In a city of roughly 3 million people, more than half of those who live there live in situations where they do not have access to a nutritious diet. This is a public health problem. People living in food deserts face twice as high a risk of cardiovascular disease. Many of Chicago's food deserts are located on the South Side. Even those who can afford to go to grocery stores often do not have time to do so and must jump through hoops just to access them. Sometimes, grocery stores are even in gang territory. Our goal is to provide a visualization mechanism to see what the problem is like on an everyday level. We often get caught up in the statistics, and the notion of going to bed hungry is so foreign to us that it has prevented us from engaging the issue. This is an attempt to help people visualize the problems of living in a food desert on the South Side of Chicago.
What it does
While there are many static one factor maps produced, there are not many maps which display the various challenges that people in food deserts may face, such as gang activity, a higher proportion of crime, etc. We scraped a whole lot of data from the U.S census, the City of Chicago, NHGIS, etc. to produce an accurate representation of how resources are allocated throughout the city, and what demographics have access to those resources.

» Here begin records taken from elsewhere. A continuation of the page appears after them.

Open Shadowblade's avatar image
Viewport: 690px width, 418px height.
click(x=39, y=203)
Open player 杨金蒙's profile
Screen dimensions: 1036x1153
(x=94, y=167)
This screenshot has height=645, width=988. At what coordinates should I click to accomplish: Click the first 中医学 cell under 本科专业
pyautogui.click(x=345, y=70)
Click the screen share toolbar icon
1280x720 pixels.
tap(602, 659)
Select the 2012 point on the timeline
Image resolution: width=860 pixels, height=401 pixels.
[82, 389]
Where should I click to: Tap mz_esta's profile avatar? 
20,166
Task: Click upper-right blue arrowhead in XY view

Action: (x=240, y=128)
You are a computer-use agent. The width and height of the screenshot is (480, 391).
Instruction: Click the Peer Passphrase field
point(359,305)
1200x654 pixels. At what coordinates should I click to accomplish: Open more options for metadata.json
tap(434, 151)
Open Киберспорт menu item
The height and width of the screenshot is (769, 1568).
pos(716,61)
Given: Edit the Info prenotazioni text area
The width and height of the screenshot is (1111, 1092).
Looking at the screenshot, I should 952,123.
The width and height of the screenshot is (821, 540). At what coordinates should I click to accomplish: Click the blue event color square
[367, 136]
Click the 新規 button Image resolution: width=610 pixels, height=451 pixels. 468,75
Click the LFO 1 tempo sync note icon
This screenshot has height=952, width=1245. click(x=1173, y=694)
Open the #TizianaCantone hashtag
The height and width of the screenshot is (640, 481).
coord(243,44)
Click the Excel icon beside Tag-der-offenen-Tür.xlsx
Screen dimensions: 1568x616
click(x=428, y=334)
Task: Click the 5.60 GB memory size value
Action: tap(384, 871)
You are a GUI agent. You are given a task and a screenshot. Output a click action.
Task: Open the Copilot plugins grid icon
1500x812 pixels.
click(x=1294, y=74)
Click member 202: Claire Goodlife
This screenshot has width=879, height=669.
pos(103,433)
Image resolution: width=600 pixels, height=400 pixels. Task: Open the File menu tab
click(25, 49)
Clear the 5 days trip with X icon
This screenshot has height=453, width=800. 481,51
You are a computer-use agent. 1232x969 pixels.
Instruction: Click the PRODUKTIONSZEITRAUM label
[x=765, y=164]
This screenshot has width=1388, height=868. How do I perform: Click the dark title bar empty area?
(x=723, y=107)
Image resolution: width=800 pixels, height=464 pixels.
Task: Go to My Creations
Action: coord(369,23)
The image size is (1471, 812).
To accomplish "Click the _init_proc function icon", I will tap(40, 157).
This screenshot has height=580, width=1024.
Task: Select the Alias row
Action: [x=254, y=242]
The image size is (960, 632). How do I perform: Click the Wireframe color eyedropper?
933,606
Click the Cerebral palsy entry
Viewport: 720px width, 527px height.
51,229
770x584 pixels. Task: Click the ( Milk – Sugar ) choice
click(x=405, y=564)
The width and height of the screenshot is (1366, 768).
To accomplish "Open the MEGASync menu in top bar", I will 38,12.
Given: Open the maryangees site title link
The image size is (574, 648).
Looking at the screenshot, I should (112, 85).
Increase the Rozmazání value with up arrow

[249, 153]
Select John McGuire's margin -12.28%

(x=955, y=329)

Users can type in their address or potential residential area and see what kind of environment they are living in. Currently they can visualize gang activity, access to restaurant vs. stores, and can be shown how long it takes to get to the nearest grocery store.
Furthermore, we have integrated a postmates api into the site which will allow those who can't get access to fresh food, to attain a perhaps more diverse meal through a relatively cheap delivery service.
How I built it
We used a Django framework along with d3 for data visualization and pandas to clean the data.
Challenges I ran into
We ran into many problems acquiring datasets, unpacking and cleaning esoteric file formats such as sf1.
Overlaying an interactive map using d3 over Google Maps.
Accomplishments that I'm proud of
Got a pretty nice looking impact-full website.
What I learned
What's next for Food Desert
Building out a few more data implementations, as well as applying some neural networks towards predicting health within Chicago.